Depuis le 24 février 2022, après deux ans de guerre, l’Unesco peut confirmer que 341 sites culturels ukrainiens ont été endommagés. Les dégâts sont estimés à 3,3 milliards d’euros.

Plus de deux ans de guerre et les morts civils et militaires se comptent par centaines de milliers ; les dégâts matériels sont énormes, les infrastructures économiques touchées. La guerre frappe aussi les sites culturels. Rien ni personne n’est épargné.

En avril 2023, en s’appuyant sur des images satellitaires, l’Unesco avait entrepris un relèvement des sites dégradés, endommagés et/ou détruits. A l’époque déjà, l’agence onusienne avait estimé que 248 monuments avaient été touchés, dont une majorité de sites religieux. Le montant des dégâts dans le domaine culturel était estimé à 2,4 milliards d’euros. Mais loin de s’arrêter la guerre s’éternise avec son cortège de nouveaux dégâts. De nouveaux monuments et édifices culturels sont venus s’ajouter à cette triste liste. Ce ne sont plus 248 monuments qui ont été touchés mais bien 341 pour un montant estimé à 3,3 milliards de dollars. Et on imagine bien que depuis que cet article a été écrit, la liste s’est encore allongée. Parmi les édifices touchés on compte 126 sites religieux, 150 bâtiments d’intérêt historique et/ou artistique, 31 musées, 19 monuments, ou encore 14 bibliothèques. La région de Kharkiv est de loin la plus touchée (près de 25 % des dégâts recensés), suivie par celles de Donetsk (14,7 %) et d’Odessa (7,6 %).

A noter aussi que depuis février 2022, le secteur de la culture et du tourisme a également accumulé une perte de revenus de 19,6 Mds$ (+30 % en un an), dont plus de la moitié s’élève à 10,6 Mds$ pour la seule ville de Kyiv, principalement liée à la chute de la fréquentation touristique et au fort ralentissement des industries créatives indique l’Unesco dans un communiqué.

Pour l’agence onusienne pour l’éducation, la science et la culture, il faudra mobiliser près de 9 Mds$ (8,7 milliards d’euros) de 2024 à 2033 pour financer les efforts de relèvement et de reconstruction. Ce besoin de financement s’est accru de 30 % en un an.

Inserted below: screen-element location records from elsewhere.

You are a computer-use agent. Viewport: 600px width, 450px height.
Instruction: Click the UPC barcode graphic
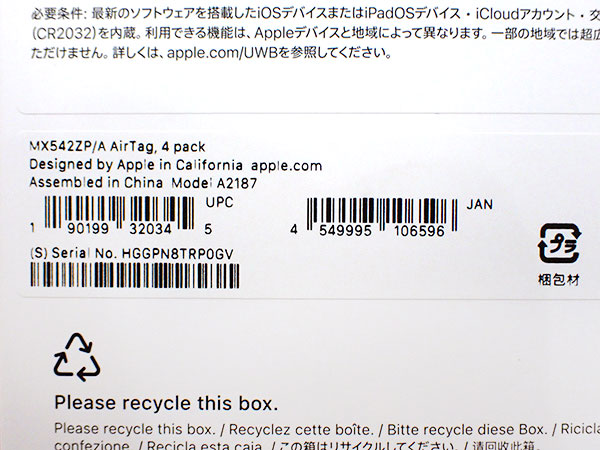coord(119,213)
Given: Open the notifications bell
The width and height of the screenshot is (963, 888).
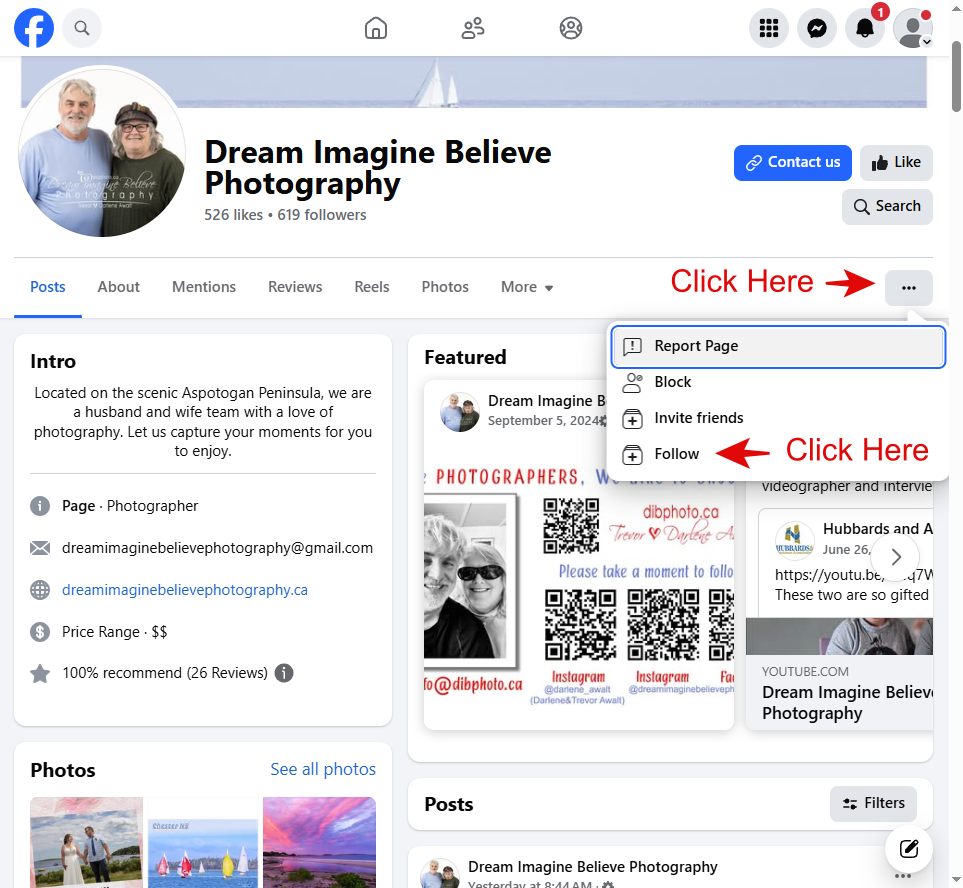Looking at the screenshot, I should coord(865,28).
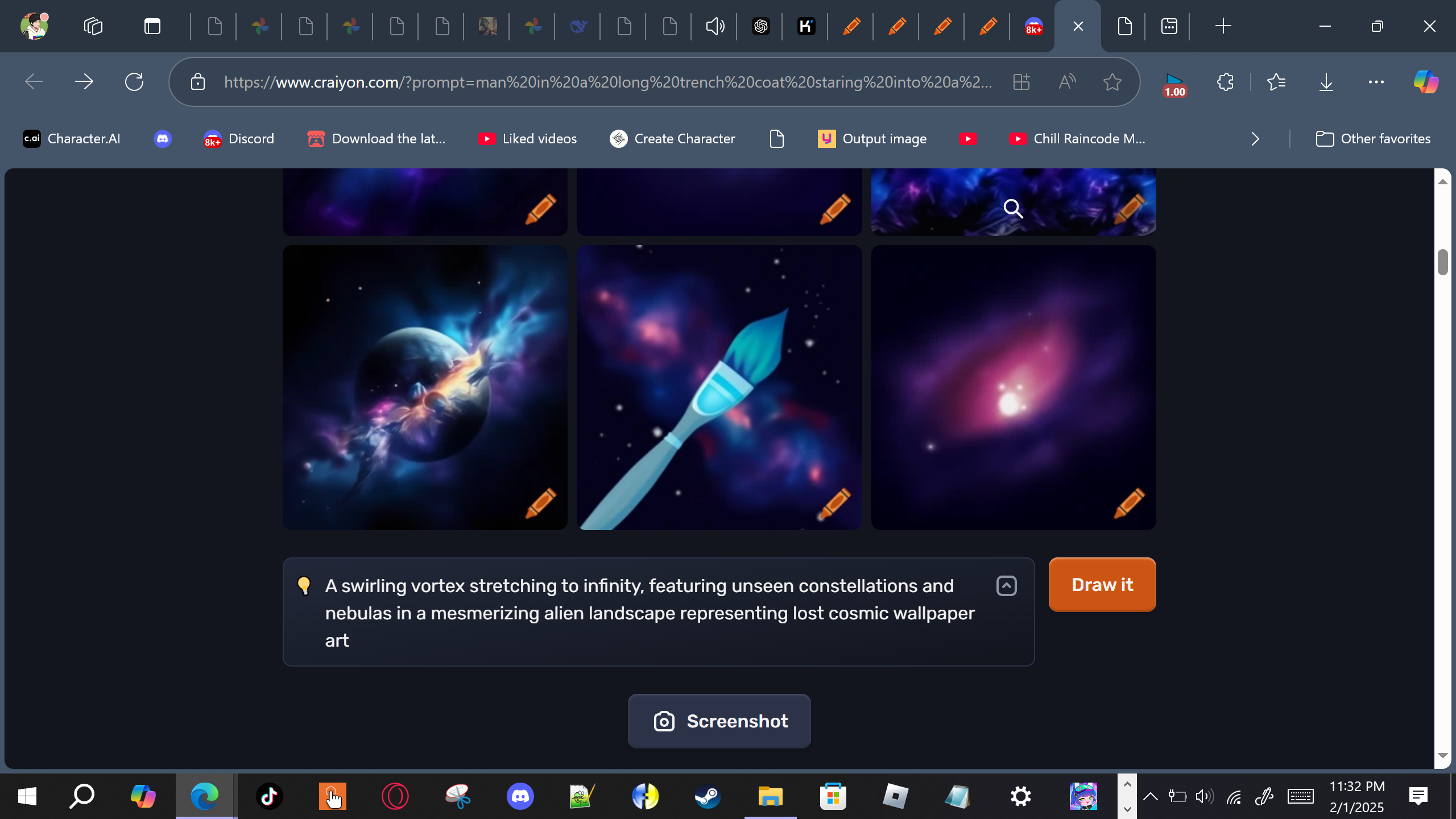Open browser extensions puzzle icon
Image resolution: width=1456 pixels, height=819 pixels.
click(1225, 82)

Pour répondre aux besoins les plus urgents, l’UNESCO a mobilisé depuis 2 ans plus de 66M$ auprès de ses Etats membres et du secteur privé. Mais aujourd’hui l’effet de lassitude gagne et le conflit entre Israël et le Hamas accapare toutes les attentions et détourne les donateurs.

Mais cela ne suffit pas à décourager l’Unesco qui en a vu d’autres et qui sans démériter remet sans cesse l’ouvrage sur le métier en livrant du matériel d’urgence mais aussi en conseillant les professionnels ukrainiens de la culture sur les meilleures façons de mettre les œuvres à l’abri ou encore de renforcer les dispositifs de prévention des incendies. L’UNESCO a aussi initié la numérisation 3D et l’inventorisation des biens culturels à Kyiv, Lviv, Odessa ou encore Tchernihiv. « Ces données constituent une base documentaire indispensable à la reconstruction. Couplée à une coordination régionale des services de police et de justice, elles permettent aussi de lutter contre le trafic illicite de biens culturels ». Plusieurs chantiers de consolidation et de réparation ont été initiés par l’Unesco notamment à Odessa (musée des Beaux-Arts, musée d’Archéologie, Maison des scientifiques) et dans plusieurs musées de Kyiv.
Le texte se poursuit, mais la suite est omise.